[Stored records]
==================================================
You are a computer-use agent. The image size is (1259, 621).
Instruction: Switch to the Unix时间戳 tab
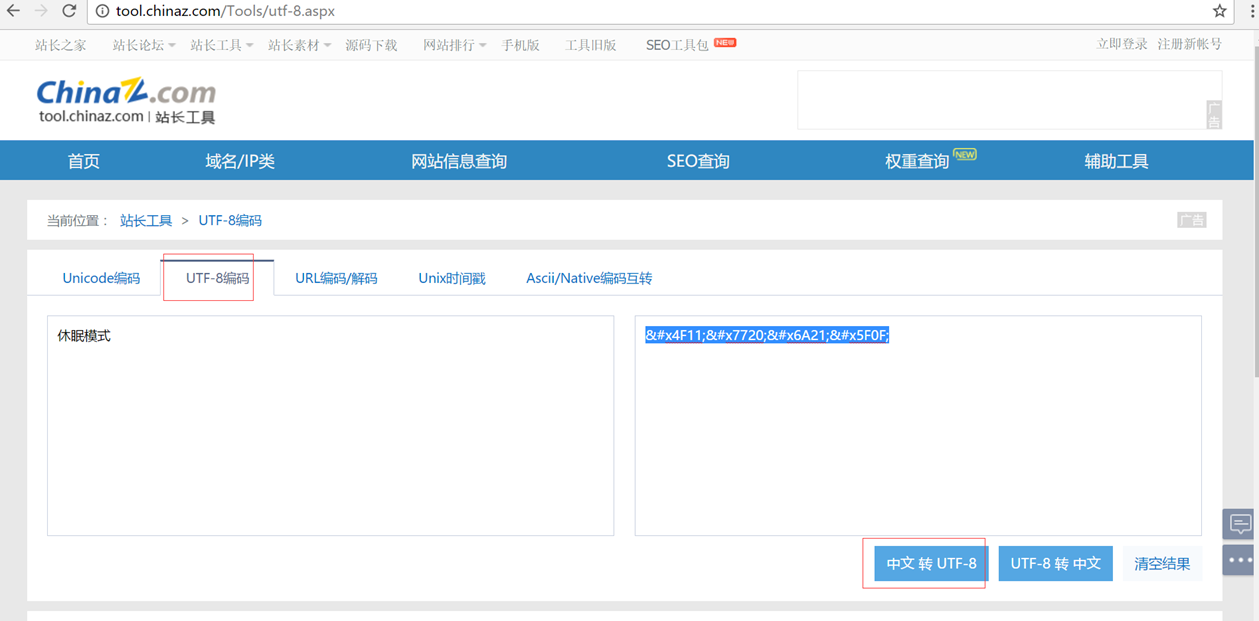pos(451,277)
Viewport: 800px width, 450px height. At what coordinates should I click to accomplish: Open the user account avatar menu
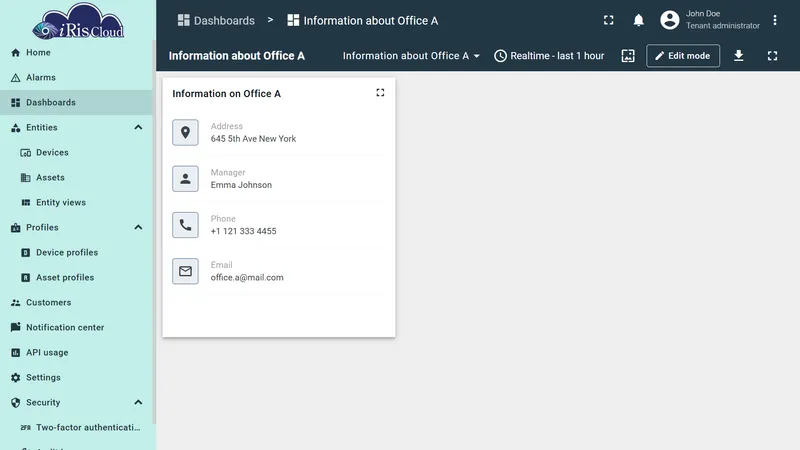(669, 20)
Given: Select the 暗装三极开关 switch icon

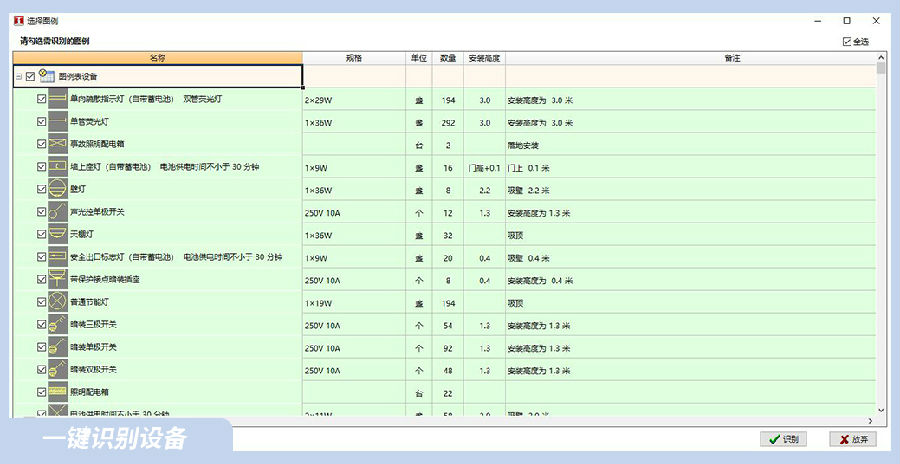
==================================================
→ ASSIGNED TASK
All of the data is to be returned exactly, with no pictures included.

→ EXERCISE RESPONSE
You are a computer-use agent. The image size is (1259, 621).
Instruction: Switch to the Unix时间戳 tab
pos(451,277)
Viewport: 800px width, 450px height. At what coordinates should I click to accomplish: Open the user account avatar menu
(669, 20)
Given: Select the 暗装三极开关 switch icon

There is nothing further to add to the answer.